State regulators on March 1 unanimously approved Florida Power & Light Co.'s application to build a 1,163-MW gas-fired plant.

The Florida Public Service Commission's discussion of and vote on the Dania Beach combined-cycle unit took three minutes, as regulatory staff recommended in February that commissioners grant the NextEra Energy Inc. subsidiary's petition.

However, a series of January hearings saw heated debate between officials at Florida Power & Light and attorneys for the Sierra Club and the Florida Office of Public Counsel, which both opposed Dania Beach. They warned against plant emissions and ratepayer impact.

But the argument of reliability ultimately won out, resonating with commissioners and staff.

"I think reliability is obviously paramount with this recommendation," Commissioner Julie Brown said at the PSC's March 1 meeting. "This area accounts for 44% of FPL's overall load."

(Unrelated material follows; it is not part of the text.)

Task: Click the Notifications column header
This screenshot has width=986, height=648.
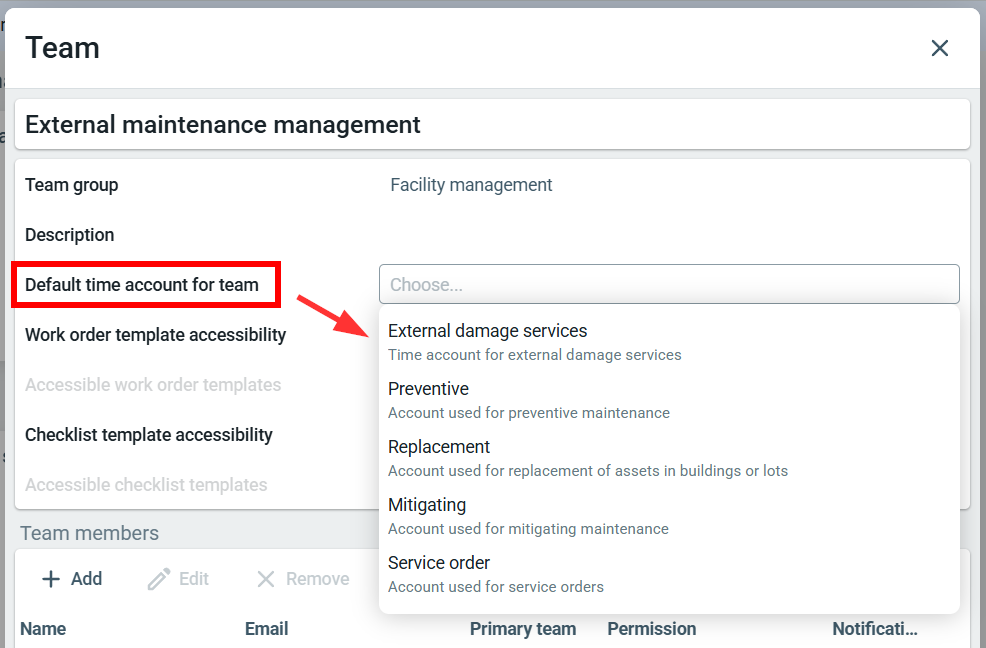Action: point(874,629)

Dania Beach will replace two aging gas-fired units at FPL's Lauderdale site now slated for retirement. The new facility's total construction cost will be $888 million with a scheduled completion date of June 2022.

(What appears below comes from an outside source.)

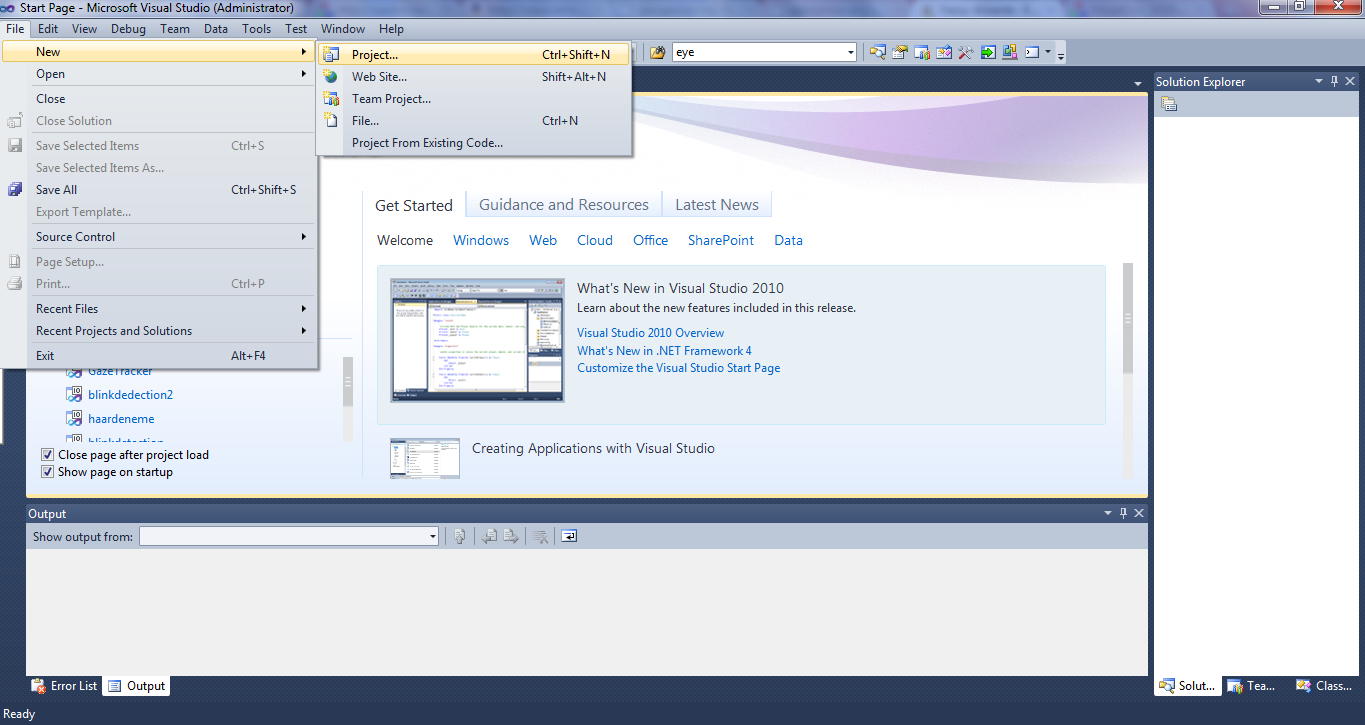Click Go to Next Message in Output toolbar
The height and width of the screenshot is (725, 1365).
click(511, 536)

Constructing a combined-cycle unit is the most cost-effective option to replace the retiring capacity, FPL has said. It would have cost $337 million to keep the Lauderdale site running, and $1.3 billion to replace it with an equivalent amount of solar and storage capacity.

In their February recommendation, PSC staff found the utility's proposed financial, fuel and environmental costs associated with Dania Beach are reasonable, and thus eligible to be recovered from customers. They acknowledged that while the unit will not improve FPL's energy mix, Dania Beach's efficiency will allow the utility to reduce the total amount of gas needed to serve its customers.

Environmentalists seized on this point during the January hearings. "Locking FPL's ratepayers into a massive, expensive gas plant today robs them of the benefits of clean energy precisely when utilities across the country and across the world are reducing cost and risk by rapidly moving into a renewable energy future," Sierra Club attorney Julie Kaplan told commissioners.

Kaplan and an Office of Public Counsel lawyer also cited FPL's own projections that it will only need 54 MW of generation in 2024 to boost its reserve margin. Dania Beach, they argued, will be a costly, polluting addition to the utility's portfolio, especially when a transmission line is set to deliver 1,200 MW to customers in 2019.

PSC staff asserted in their recommendation, however, that "there is value in evaluating multiple reliability perspectives in order to maintain reliability and integrity of the grid and (staff) expects FPL to maintain reliability as it has stated with the proposed [Dania Beach] Unit 7."